[Listed records Boundary: Start]

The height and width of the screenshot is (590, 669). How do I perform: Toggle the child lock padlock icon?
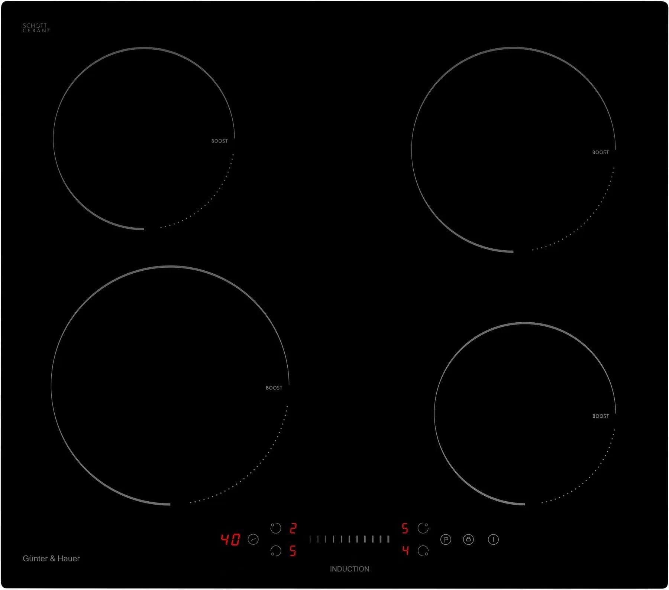click(x=468, y=539)

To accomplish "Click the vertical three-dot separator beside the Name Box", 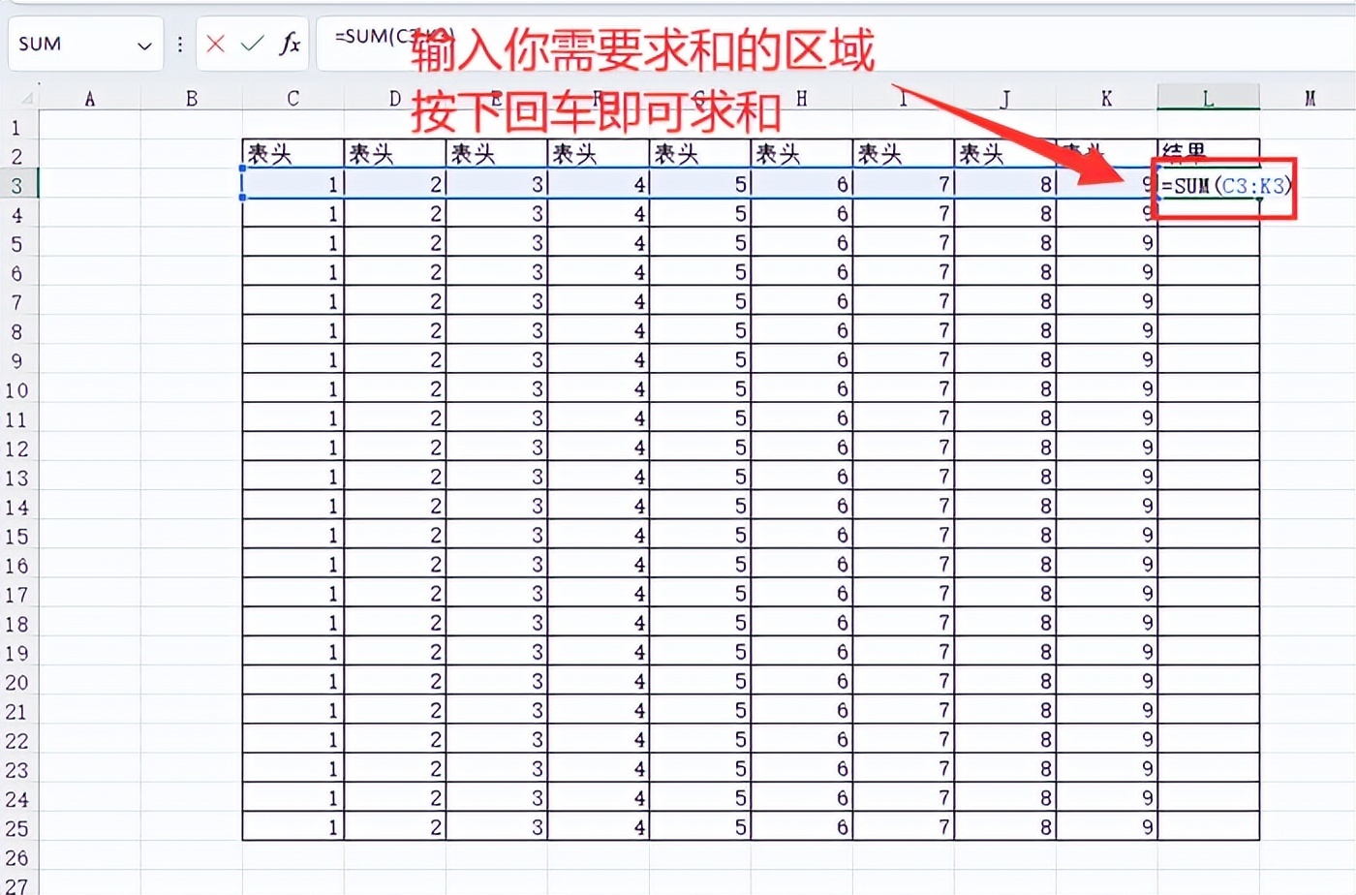I will (x=179, y=44).
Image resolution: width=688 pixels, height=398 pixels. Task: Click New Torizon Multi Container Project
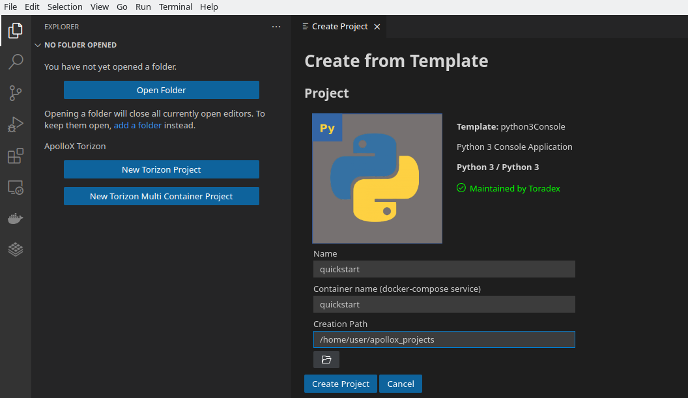coord(161,196)
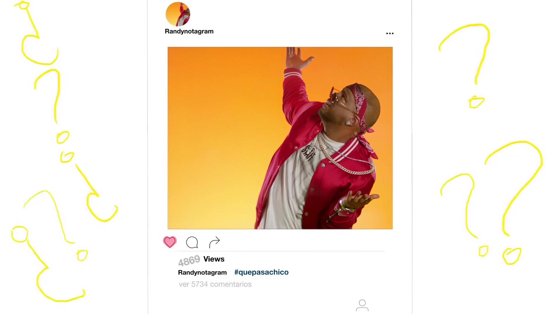559x314 pixels.
Task: Click the #quepasachico hashtag
Action: coord(261,272)
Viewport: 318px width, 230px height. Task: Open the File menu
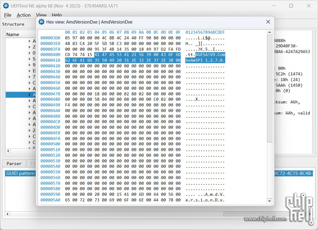(x=7, y=15)
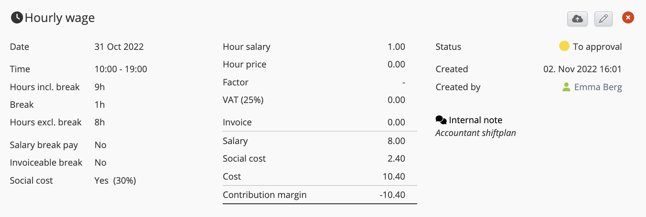Image resolution: width=646 pixels, height=217 pixels.
Task: Click the Hour salary value 1.00
Action: tap(396, 47)
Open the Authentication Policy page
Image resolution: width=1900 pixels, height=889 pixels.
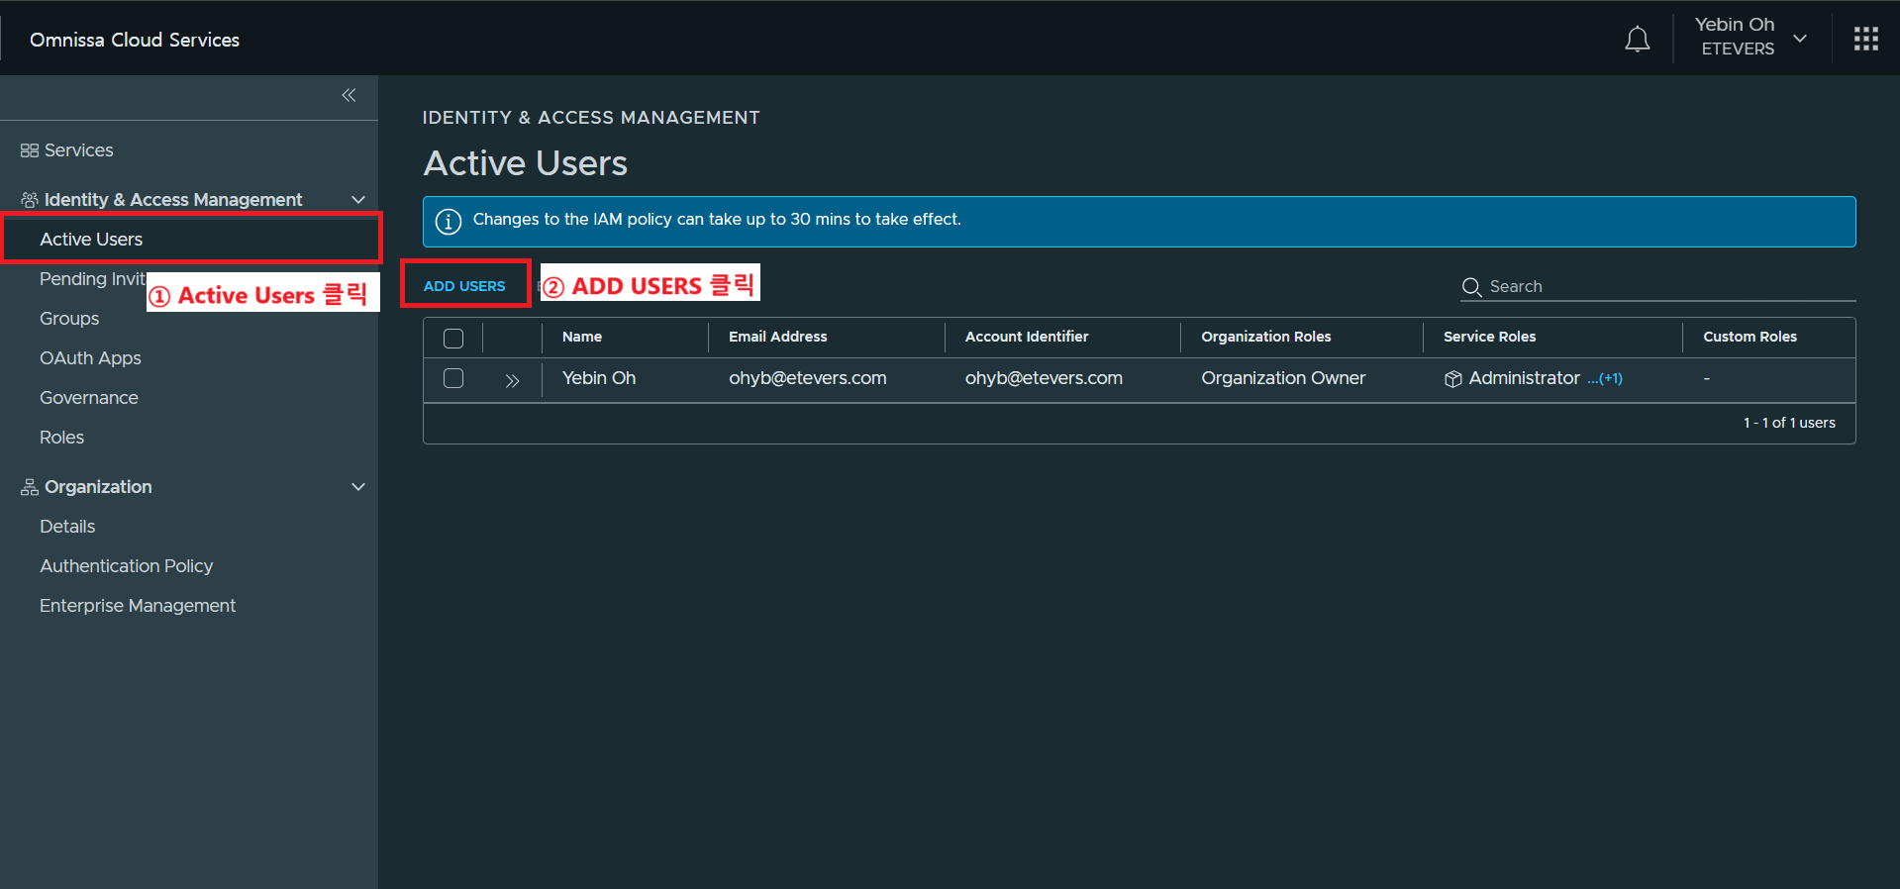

[Listed records Boundary: End]

◆ Task brief ◆
Your task is to retype the lines running from the one that contains "Open the Authentication Policy page" through the end of the records, and nothing else. Pictures are not part of the copy.

◆ Problem solution ◆
Open the Authentication Policy page
Image resolution: width=1900 pixels, height=889 pixels.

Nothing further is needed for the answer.